- Agency in Absentia:Child Authorship under Racial Oppression in The Me Nobody Knows
"Dear Mr. Grady. … I've been thinking and writing a book on my life. I wonder what would become of it, how many pages would I get?" Audiences at the 1970–71 hit musical, The Me Nobody Knows, heard José Fernandez voice these words in the character of Carlos.1 Though Fernandez was a professional actor on a typical Broadway stage, the words he spoke had a more unusual status: they came from a letter sent by an incarcerated teenaged boy, C. R., to a former teacher. The Mr. Grady correspondence reminded audiences that unlike other Broadway hits, The Me Nobody Knows was a staging of words written mostly by African American and mainland Puerto Rican children. Even as his letters graced the stage, however, C. R. likely remained far from the lights of Broadway. This tension between textual proximity and bodily distance, I argue, replicates a dynamic already examined by C. R. and his fellow young authors of color in the late 1960s and early 1970s. In particular, literary work by three boys theorizes their simultaneously central and marginalized position in U.S. culture and demonstrates the utility of interpreting young people's creative acts through a dynamic of absence and presence.
The Me Nobody Knows (known as The Me) is a musical adaptation of a popular 1969 anthology, The Me Nobody Knows: Children's Voices from the Ghetto, in which schoolteacher Stephen M. Joseph gathered his students' writings with those collected by eleven other New York City teachers from "most[ly] … Black or Puerto Rican" students, predominantly boys, aged seven to eighteen (Joseph 10). Joseph's anthology helped accelerate a late 1960s to early 1970s U.S. literary trend: the surge in adult attention to and publication of writings by poor children of color. More than thirty anthologies of poetry and prose by U.S. minority youth writers, specifically, appeared between 1967 and 1972 alone. Collections of children's writings poured from workshops, classrooms and sites of juvenile incarceration, attracting [End Page 56] media coverage from New Jersey to Arizona. Whether churning out profits for mainstream presses or emerging from local mimeograph machines, youth anthologies largely embraced the stylistic variety and tone of frank social critique modeled by The Me Nobody Knows.

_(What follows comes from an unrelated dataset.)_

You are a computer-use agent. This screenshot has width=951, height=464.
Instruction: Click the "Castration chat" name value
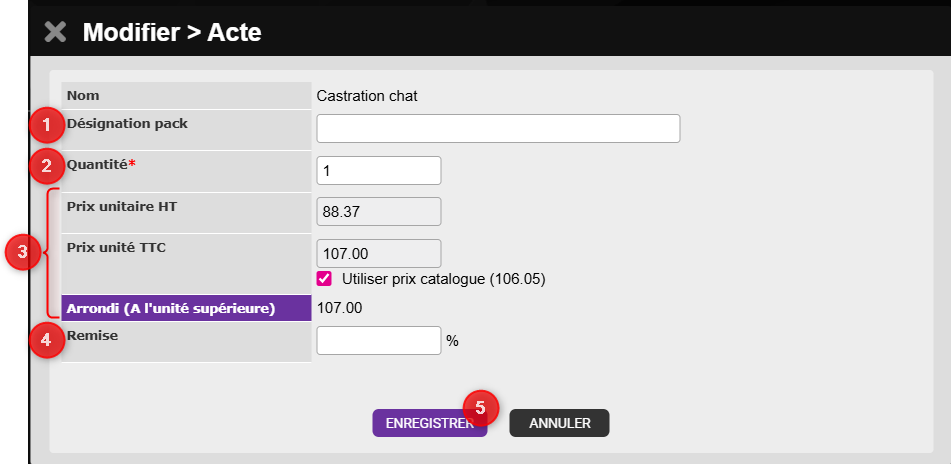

The wave of youth anthologies partly reflected a growing awareness of children's political influence, as witnessed nationwide in news stories and television footage of young African Americans in school desegregation battles and the broader civil rights movement. At the same time, an increasingly racialized discourse of juvenile delinquency, heightened by coverage of the civil disorders that spread through U.S. cities in the late 1960s, figured black boys and other children of color as "social dynamite," threatening agents of disorder and revenge for American racial and economic oppression (Hinton 29). Although incarceration rates would only begin to rise steeply in the mid-1970s, by the end of the 1960s, black and brown boys were firmly positioned at the center of an accelerating regimen of racist policing in schools, community spaces and sites of juvenile incarceration. As the War on Poverty transitioned to the War on Crime, young people of color found themselves in a doubly admiring and threatening national spotlight, in which cultural appetite for their writings grew.2
The Me musical theatricalized this trend. The Me Nobody Knows anthology captured the dramatic imagination of a group of white men in the theater industry, who wove together approximately eighty children's poetry and prose texts from the volume into spoken and sung roles for six boys and six girls. Moving around a spare, city-block set, the characters' alternately solo and gathered voices form a minimally plotted collage of friendship and teasing, love and lust, boredom with school, existential musings and frustration with the drugs, violence, racism, and poverty of New York life. Having caught critical attention off-Broadway, the musical soon began its award-winning run at the Helen Hayes and Longacre Theatres before appearing in several other cities and countries. With a live TV version running on Showtime in 1980, The Me is still produced in schools...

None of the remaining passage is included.